Laboratory data revealed elevations in troponin T and D-dimer levels, as well as low hemoglobin and hematocrit levels, although levels of serum electrolytes, glucose, creatinine, and N-terminal pro–B-type natriuretic peptide, as well as white blood cell and platelet counts, were within normal limits. 

Aspirin, morphine, hydromorphone, normal saline, heparin, as well as atorvastatin, levofloxacin, and metoprolol, were administered to the patient, who was admitted to the cardiac unit.

Sinus tachycardia was detected on electrocardiography (ECG), along with minor nonspecific changes in ST-segments and T waves. Transthoracic echocardiography revealed an injection fraction of 57%, and no evidence of a pericardial effusion or right ventricular enlargement. Dual-energy CT of the chest did not reveal signs of a pulmonary embolism.  In addition, chest pain was not diminished by the administration of nitrates. 
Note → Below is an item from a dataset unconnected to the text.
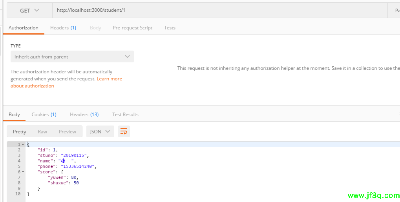Click the request URL input field

click(x=220, y=11)
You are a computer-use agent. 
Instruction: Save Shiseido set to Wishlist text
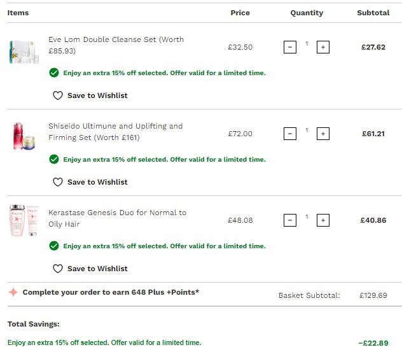97,182
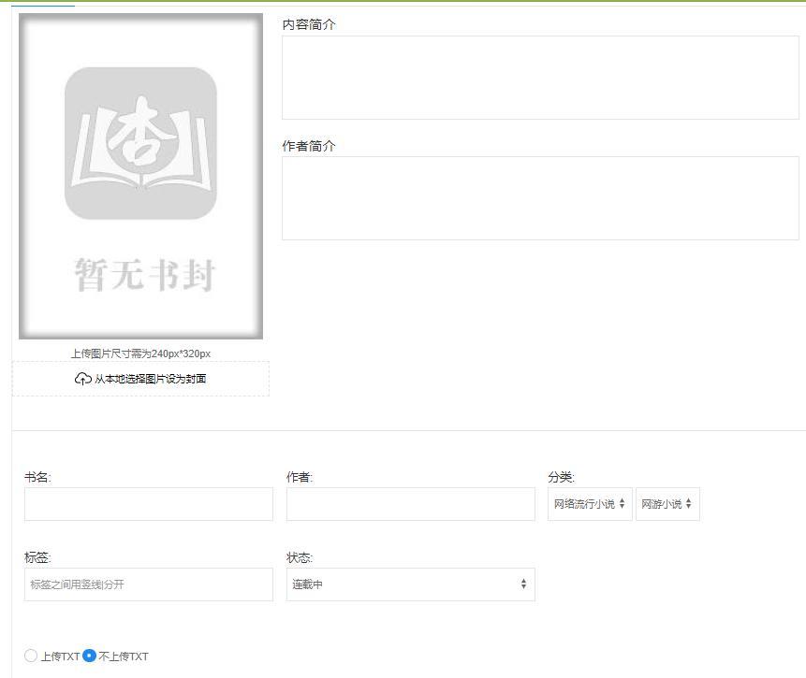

Physicians reviewing this patient case commented that, despite the elevated troponin T level, the characteristics and duration of the chest pain (ie, lasting several days), the absence of pain alleviation with nitrates, and no definitive signs of coronary obstruction on ECG lowered their clinical suspicion for coronary ischemia related to atherosclerosis. 

Regarding the possibility of a pulmonary embolism, the reviewing physicians noted that, despite the finding of an elevated D-dimer level, the negative findings on dual-energy CT, and the absence of signs of ventricular strain, such as an elevated jugular venous pressure and an elevated pro–B-type natriuretic peptide level, made this diagnosis less likely.

Furthermore, the absence of a pericardial friction rub and/or pericardial effusion, no characteristic signs on ECG, and pain not characterized as “pleuritic” following history and physical examination led physician reviewers to consider a diagnosis of pericarditis as unlikely. Finally, chest pain as a direct consequence of metastatic NSCLC was also considered unlikely due to the elevated troponin T level and the nonpleuritic characteristics of the chest pain. 

A tentative diagnosis of “nonischemic chest pain most likely due to myocarditis associated with the use of an immune checkpoint inhibitor” was confirmed following biopsy of the right endomyocardium, which showed “an inflammatory infiltrate composed primarily of macrophages and lymphocytes that was associated with myocardial injury.” 

The patient was subsequently treated with high-dose methylprednisolone, which resulted in a decrease in troponin T level, followed by administration of oral prednisone. Additional interventions were declined by the patient’s family, and she was discharged to home hospice.

In their concluding remarks, the authors of the case study commented that “although the incidence of serious immune-related adverse events has been reported to be low, the number of clinically significant and potentially fatal toxic effects, such as the occurrence of myocarditis in this patient, will undoubtedly rise.”

Reference

Guiney TE, Lopes MS, Kalra MK, Mooradian MJ, Neilan TG, Stone JR. Case 30-2019: A 65-year-old woman with lung cancer and chest pain. N Engl J Med. 2019;381(13):1268-1277.